En période de crise et lorsque les futurs semblent particulièrement incertains, on peut être tenté de lire dans les événements de l’actualité comme dans le marc de café pour en déduire des conséquences pour l’avenir. Mais comment faire lorsque ces signaux sont contradictoires ?
Ainsi, on voit d’un côté l’explosion du nombre de vues de vidéos expliquant la fabrication de pain maison, de photos des résultats sur Instagram et autres réseaux sociaux, confirmée par l’envolée des ventes de farine et de levure.
Mais de l’autre, les quelques restaurants McDonald’s réouverts (en Drive) ont provoqué une véritable ruée, et même des bouchons en Seine et Marne.
Qui a raison parmi ceux qui utilisent ces exemples pour déclarer : « le consommateur n’a pas changé » ou : « plus rien ne sera comme avant » ?
D’abord, il faut sans cesse le rappeler, il n’existe pas un, mais des consommateurs, cela a toujours été vrai mais ça l’est encore plus aujourd’hui : les individus diffèrent selon les revenus, les catégories sociales, l’âge, le sexe, le lieu de résidence (urbain, rural, péri-urbain), etc.
Prenons maintenant l’un de ces consommateurs, au hasard : il n’est pas toujours cohérent et peut aimer un jour manger sur le pouce (plat préparé, livré ou McDo), et l’autre passer deux heures aux fourneaux… Faire attention à avoir une alimentation équilibrée la plupart du temps, et s’autoriser parfois un écart (saucisson ou junk food)… Les occasions de consommations sont variées, même en situation de confinement (en témoigne le succès des apéros en visioconférence Skype, Zoom, FaceTime…, où trônent les chips et bières à consommer avec modération), leurs motivations aussi. La même logique ne s’applique donc pas toujours.
Comment, dès lors, interpréter ce qu’on observe, le fameux « signal faible » précurseur de nouvelles tendances (ou d’inflexion des anciennes) ? Eh bien le signal faible ne suffit pas, il faut l’interroger.
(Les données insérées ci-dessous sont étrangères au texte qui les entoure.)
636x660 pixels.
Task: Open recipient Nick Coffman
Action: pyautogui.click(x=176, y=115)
Par exemple ici :
- Combien de personnes ont fait leur pain pendant le confinement ? l’ont-elles fait une seule fois ou régulièrement ?
- Continueront-elles à le faire quand elles verront que les boulangers affichent des pertes importantes de chiffre d’affaire ? (cette profession pourtant « au front » accuse un recul de 60% de ses ventes cf article ci-dessous via snacking.fr – NDLR)
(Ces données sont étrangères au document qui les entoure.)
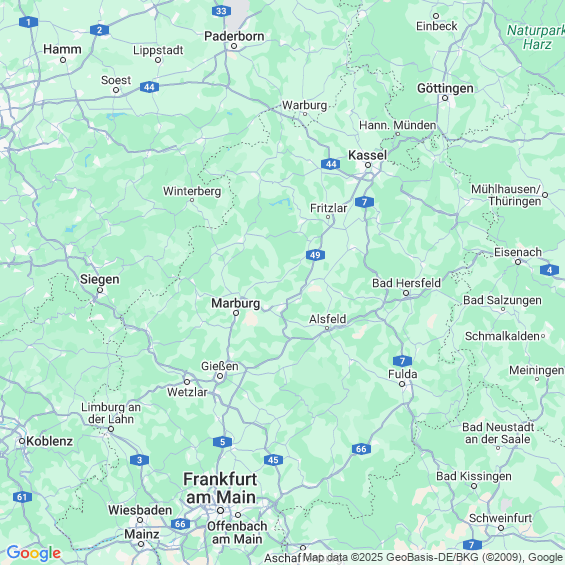
Task: Click the Naturpark Harz label
Action: 536,37
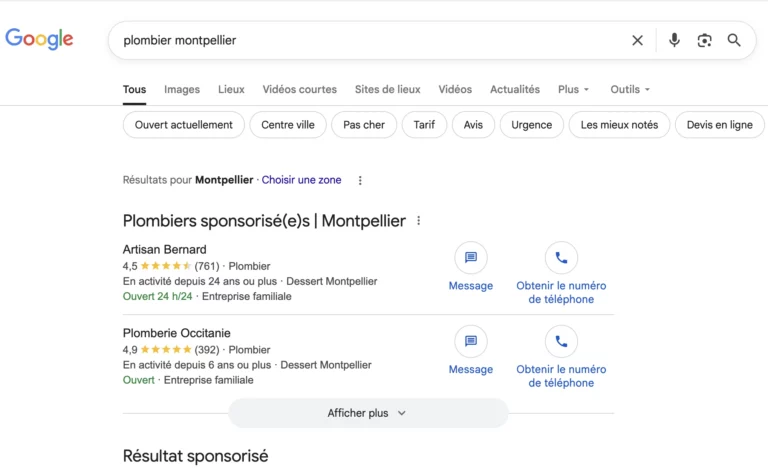Image resolution: width=768 pixels, height=474 pixels.
Task: Click the magnifying glass search icon
Action: 734,40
- Ont-elles trouvé cela facile ? rapide ? agréable ?
- Auront-elles envie de continuer après le confinement et si oui, à quelle fréquence ? sans doute pas tous les jours, mais peut-être une fois par semaine ?
- En quoi cette nouvelle compétence culinaire va-t-elle leur donner la confiance nécessaire de se lancer dans d’autres préparations « fait maison » ?
- En quoi cette pratique les amènera-t-elle à s’interroger sur la composition des produits qu’ils achètent, et sur leur degré de transformation ?
On le voit, la question n’est pas ici de faire l’hypothèse que ce comportement perdurera à l’identique après le retour « à la normale » (si tant est que celui-ci arrive un jour…), mais d’explorer les conséquences d’un changement d’habitude, même ponctuel.
Quant au client du McDo, n’assouvit-il pas la nostalgie d’une époque où il pouvait retrouver ses amis autour d’un repas consensuel et bon marché ? La dimension de sociabilité permise par ces restaurants, notamment pour les jeunes, est en effet un élément important de leur succès, ainsi que l’a montré le sociologue Jean-Pierre Corbeau (ou comme l’illustre cette publicité de McDo – NDLR).
Qui plus est, le McDo peut être assimilé à une nourriture « doudou », réconfortante dans cette période anxiogène, mais aussi à une fête pour les enfants, pour briser la monotonie des journées sans école et sans copains. On ne peut en déduire que les adeptes du BigMac se nourrissent exclusivement ainsi. Par ailleurs, les aspirations au naturel, au bio, aux produits de qualité, interpellent également les acteurs de la restauration rapide qui font évoluer leur offre.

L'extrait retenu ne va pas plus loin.